▶ [Texte extrait]:
------------------------------------------------
Cet article mis à jour a été initialement publié sur Le Cercle Les Echos ici
Parcoursup, Facebook, équipementiers chinois… la défiance et les scandales qui jalonnent le développement de l’économie digitale se multiplient. C’est très instructif et offre une nouvelle arme concurrentielle pour les entreprises françaises : la transparence portée par différents outils de reporting extra financier!
Technologie : je t’aime, moi non plus
De la voiture individuelle à la régulation du chauffage collectif d’un bâtiment intelligent, en passant évidemment par le smartphone, les solutions technologiques envahissent progressivement le quotidien de tout un chacun. Nos sociétés sont alors prises en étau entre deux tensions contradictoires, mais réelle:
– D’une part, il reste un fond de cartésianisme dans notre société française, structurant notre approche aux défis contemporains. La technologie serait capable de rendre l’humanité « comme maître et possesseur de la nature ». Par exemple, à l’instar de la création des pôles de compétitivité, c’est l’innovation, notamment technologique, qui est censée redonner à la France sa croissance, ses emplois et un développement durable
– D’autre part pourtant, se développe une méfiance grandissante vis-à-vis des technologies, créatrices de problèmes autant que de solutions. Les débats animés autour des algorithmes responsables de l’affectation des bacheliers dans les universités durant l’été 2018 ont été instructives à ce sujet.
Cette double tension est d’autant plus exacerbée que le phénomène d’obsolescence accélérée des technologies associée au développement exponentiel du Big Data et de l’Intelligence Artificielle rend la compréhension des technologies assez difficile d’accès. Dans un contexte où il est presque impossible d’anticiper les impacts positifs ou négatifs créés par le développement de nouvelles technologies, la méfiance est de mise.
Par exemple, on montre souvent le taux de couverture en téléphonie comme un facteur de développement. La Biélorussie progresse sur cet index depuis la fin de l’Union soviétique. Pourtant l’opérateur suédois Telia qui a géré une partie de la téléphonie biélorusse dans les années 2000 a été victime d’un scandale montrant comment il coopérait avec les autorités pour surveiller la population et empêcher tout mouvement de foule contre le régime en place. Voilà bien un exemple montrant comment un facteur de développement peut facilement se transformer en vecteur de répression…
L’exemple des équipementiers télécom : pas de confiance ? Fermeture de marchés !
------------------------------------------------
▶ [Informations fournies]:

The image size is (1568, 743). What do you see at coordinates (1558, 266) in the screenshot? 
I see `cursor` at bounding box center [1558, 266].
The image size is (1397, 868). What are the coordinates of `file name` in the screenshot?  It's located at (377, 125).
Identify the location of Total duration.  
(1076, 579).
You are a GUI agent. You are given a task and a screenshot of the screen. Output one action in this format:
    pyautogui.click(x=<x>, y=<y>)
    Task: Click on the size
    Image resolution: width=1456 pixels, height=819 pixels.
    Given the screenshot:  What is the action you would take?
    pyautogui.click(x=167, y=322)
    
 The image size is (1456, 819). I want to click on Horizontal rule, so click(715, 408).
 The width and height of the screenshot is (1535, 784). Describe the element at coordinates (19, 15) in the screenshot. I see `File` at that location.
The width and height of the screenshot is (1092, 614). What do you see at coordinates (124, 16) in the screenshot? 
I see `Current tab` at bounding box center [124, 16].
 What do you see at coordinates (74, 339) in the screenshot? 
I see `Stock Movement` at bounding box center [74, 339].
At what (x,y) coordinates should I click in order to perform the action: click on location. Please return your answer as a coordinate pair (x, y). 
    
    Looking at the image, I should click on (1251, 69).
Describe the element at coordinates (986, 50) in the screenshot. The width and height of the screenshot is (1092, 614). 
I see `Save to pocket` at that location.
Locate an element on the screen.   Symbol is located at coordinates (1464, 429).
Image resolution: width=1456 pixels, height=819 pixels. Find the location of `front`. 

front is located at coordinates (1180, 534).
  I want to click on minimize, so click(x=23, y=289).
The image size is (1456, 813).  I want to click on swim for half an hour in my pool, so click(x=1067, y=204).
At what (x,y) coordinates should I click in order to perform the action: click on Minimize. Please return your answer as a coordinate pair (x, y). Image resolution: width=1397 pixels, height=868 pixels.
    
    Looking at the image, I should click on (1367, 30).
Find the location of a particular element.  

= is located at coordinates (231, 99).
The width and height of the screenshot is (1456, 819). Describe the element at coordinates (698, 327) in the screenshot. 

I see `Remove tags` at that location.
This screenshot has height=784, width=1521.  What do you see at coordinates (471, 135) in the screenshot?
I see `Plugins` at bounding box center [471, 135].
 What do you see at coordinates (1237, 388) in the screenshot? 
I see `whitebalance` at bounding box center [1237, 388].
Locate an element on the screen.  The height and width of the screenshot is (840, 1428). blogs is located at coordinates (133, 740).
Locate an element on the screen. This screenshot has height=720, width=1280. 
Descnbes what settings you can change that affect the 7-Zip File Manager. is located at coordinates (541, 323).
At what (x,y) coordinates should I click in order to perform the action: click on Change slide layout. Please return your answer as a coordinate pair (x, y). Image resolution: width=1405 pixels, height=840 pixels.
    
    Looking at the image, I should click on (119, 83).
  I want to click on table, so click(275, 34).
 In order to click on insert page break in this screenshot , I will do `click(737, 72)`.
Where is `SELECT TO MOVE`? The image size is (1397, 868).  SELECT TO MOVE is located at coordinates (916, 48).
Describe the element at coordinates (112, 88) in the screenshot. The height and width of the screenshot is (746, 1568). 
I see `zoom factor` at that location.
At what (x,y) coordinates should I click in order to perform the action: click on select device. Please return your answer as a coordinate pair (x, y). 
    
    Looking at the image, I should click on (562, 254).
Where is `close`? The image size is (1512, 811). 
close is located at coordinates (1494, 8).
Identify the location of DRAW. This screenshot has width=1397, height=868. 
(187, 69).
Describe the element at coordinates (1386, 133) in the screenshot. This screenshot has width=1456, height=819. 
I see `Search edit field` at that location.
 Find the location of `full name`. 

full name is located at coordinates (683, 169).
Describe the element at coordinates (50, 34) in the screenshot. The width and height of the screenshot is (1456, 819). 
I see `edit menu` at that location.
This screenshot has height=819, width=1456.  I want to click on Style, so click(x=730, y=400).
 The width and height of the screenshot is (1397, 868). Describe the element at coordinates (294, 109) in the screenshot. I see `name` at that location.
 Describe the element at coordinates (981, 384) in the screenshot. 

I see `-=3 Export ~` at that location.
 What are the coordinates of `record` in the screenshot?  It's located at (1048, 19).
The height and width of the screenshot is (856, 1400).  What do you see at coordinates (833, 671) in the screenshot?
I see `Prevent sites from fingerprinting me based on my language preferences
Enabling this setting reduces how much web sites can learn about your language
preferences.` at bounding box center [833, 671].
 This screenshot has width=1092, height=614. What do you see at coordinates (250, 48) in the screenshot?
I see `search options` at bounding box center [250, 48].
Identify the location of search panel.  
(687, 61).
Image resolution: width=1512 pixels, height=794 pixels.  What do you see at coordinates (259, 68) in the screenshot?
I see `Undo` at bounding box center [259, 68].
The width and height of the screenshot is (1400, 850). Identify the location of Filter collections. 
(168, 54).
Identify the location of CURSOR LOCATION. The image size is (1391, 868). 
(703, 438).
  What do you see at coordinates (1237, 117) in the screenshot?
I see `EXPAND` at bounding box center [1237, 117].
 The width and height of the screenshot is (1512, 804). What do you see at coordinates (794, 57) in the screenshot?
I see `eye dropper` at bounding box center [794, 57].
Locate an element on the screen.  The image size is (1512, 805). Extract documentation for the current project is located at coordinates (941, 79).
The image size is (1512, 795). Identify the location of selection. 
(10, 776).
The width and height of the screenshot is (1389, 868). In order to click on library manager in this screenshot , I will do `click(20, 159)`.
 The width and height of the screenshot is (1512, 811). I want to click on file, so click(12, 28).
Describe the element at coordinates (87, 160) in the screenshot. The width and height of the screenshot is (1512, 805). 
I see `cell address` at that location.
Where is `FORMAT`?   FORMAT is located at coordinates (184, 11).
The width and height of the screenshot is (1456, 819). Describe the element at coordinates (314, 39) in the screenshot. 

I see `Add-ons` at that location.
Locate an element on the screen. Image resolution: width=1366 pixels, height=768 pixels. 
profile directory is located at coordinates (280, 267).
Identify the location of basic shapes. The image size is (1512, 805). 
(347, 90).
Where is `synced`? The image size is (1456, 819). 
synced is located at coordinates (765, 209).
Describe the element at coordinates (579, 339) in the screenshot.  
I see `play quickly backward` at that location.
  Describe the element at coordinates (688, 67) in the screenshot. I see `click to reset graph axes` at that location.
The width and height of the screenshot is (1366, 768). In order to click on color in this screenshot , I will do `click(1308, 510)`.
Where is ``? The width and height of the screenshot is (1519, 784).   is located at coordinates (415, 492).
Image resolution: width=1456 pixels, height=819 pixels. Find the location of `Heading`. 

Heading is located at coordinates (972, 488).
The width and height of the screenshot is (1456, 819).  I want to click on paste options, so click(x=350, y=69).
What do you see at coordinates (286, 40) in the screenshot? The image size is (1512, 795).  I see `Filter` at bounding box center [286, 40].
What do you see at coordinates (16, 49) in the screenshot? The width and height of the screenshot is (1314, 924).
------------------------------------------------
▶ [À produire]: Reproduisez mot pour mot le passage de l'article sur la méfiance envers les technologies qui s'ouvre sur les mots « Cette double tension » et s'achève sur « est de mise. ».

▶ [Réponse rédigée]:
Cette double tension est d’autant plus exacerbée que le phénomène d’obsolescence accélérée des technologies associée au développement exponentiel du Big Data et de l’Intelligence Artificielle rend la compréhension des technologies assez difficile d’accès. Dans un contexte où il est presque impossible d’anticiper les impacts positifs ou négatifs créés par le développement de nouvelles technologies, la méfiance est de mise.